Given problem 1:
Which personal names appear in the excerpt on the Post's defense? List each name once.
Given problem 2:
Return the part of the excerpt on the Post's defense that opens with the words containing "Third, the petition" and closes with "Atlas (Tr. 1098).".
Given problem 3:
Resume the court's excerpt on the Post's defense right after its final sentence, and carry the argument forward.

Third, the petition does not face up to the Peterson memorandum, the general unreliability of sources, the permissible effect on the jury verdict of the Post's failure to introduce one line of the deposition of Commas, who was the Post's principal source, and to even recognize that Checket personally contradicted Tyler's written note that he had overheard Tavoulareas stating he personally dispatched Hoffmann to Atlas. This latter point also is contradicted by Wolfe's testimony that he made the decision to send Hoffmann to Atlas (Tr. 1098).
In sum, the Post presented a weak defense highlighted by the complete failure to present one bit of the deposed testimony of the principal source they allegedly relied upon for the story. Their whole defense was dependent upon the credibility of their few witnesses which the jury obviously did not believe -- and the jury was Not required to believe them, because their testimony in its critical aspects was specifically contradicted by plaintiff's witnesses which we find were reasonably believable.

Given data:
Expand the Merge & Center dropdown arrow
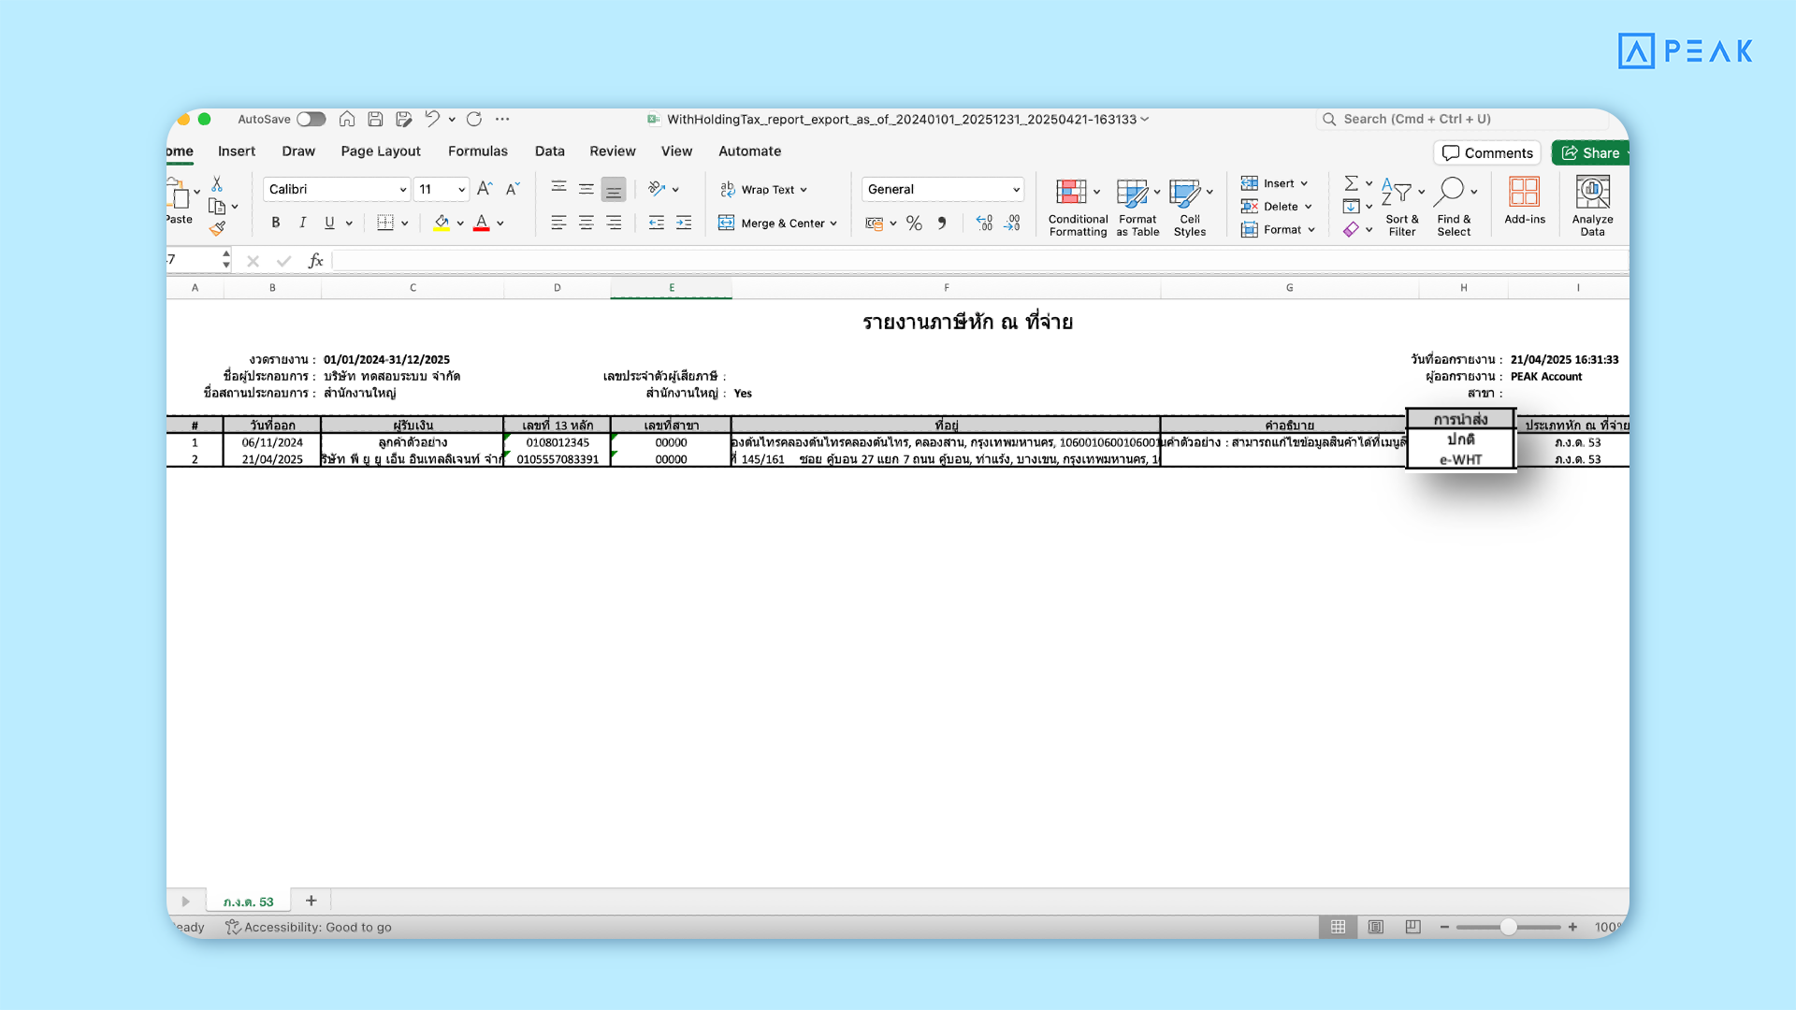Screen dimensions: 1796x1010 tap(833, 224)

Response 1:
Peterson, Commas, Checket, Tyler, Tavoulareas, Hoffmann, Wolfe

Response 2:
Third, the petition does not face up to the Peterson memorandum, the general unreliability of sources, the permissible effect on the jury verdict of the Post's failure to introduce one line of the deposition of Commas, who was the Post's principal source, and to even recognize that Checket personally contradicted Tyler's written note that he had overheard Tavoulareas stating he personally dispatched Hoffmann to Atlas. This latter point also is contradicted by Wolfe's testimony that he made the decision to send Hoffmann to Atlas (Tr. 1098).

Response 3:
A. The Court's Task
This case required us to perform "the delicate and sensitive task of accommodating the First Amendment's protection of free expression of ideas with the common law's protection of an individual's interest in reputation." Ollman v. Evans, 242 U.S. App. D.C. 301, 750 F.2d 970, 974 (D.C. Cir. 1984) (en banc), cert., denied, 471 U.S. 1127, 86 L. Ed. 2d 278, 105 S. Ct. 2662, 53 U.S.L.W. 3837 (1985). Our duty was twofold: to protect the "freedom of . . . the press" privilege of the First Amendment and to remedy harm to innocent persons caused by abuse of that privilege. As was recognized in Ollman, this task is by no means new and is clearly a difficult one. The principle that "debate on public issues should be uninhibited, robust, and wide-open," Tavoulareas v. Piro, 245 U.S. App. D.C. 70, 759 F.2d 90 slip op. at 49 (Wright, J., dissenting) (quoting New York Times Co. v. Sullivan, 376 U.S. 254, 270, 11 L. Ed. 2d 686, 84 S. Ct. 710 (1964)), must be reconciled with "an individual's interest in his or her reputation [which] is of the highest order," Ollman (supra) at 974. Again, as was emphasized in Ollman, the protection of one's reputation
is an eloquent expression of the respect historically afforded the dignity of the individual in Anglo-American legal culture. A defamatory statement may destroy an individual's livelihood, wreck his standing in the community, and seriously impair his sense of dignity and self-esteem.
Id. (footnote omitted); accord, Herbert v. Lando, 441 U.S. 153, 169, 60 L. Ed. 2d 115, 99 S. Ct. 1635 (1979).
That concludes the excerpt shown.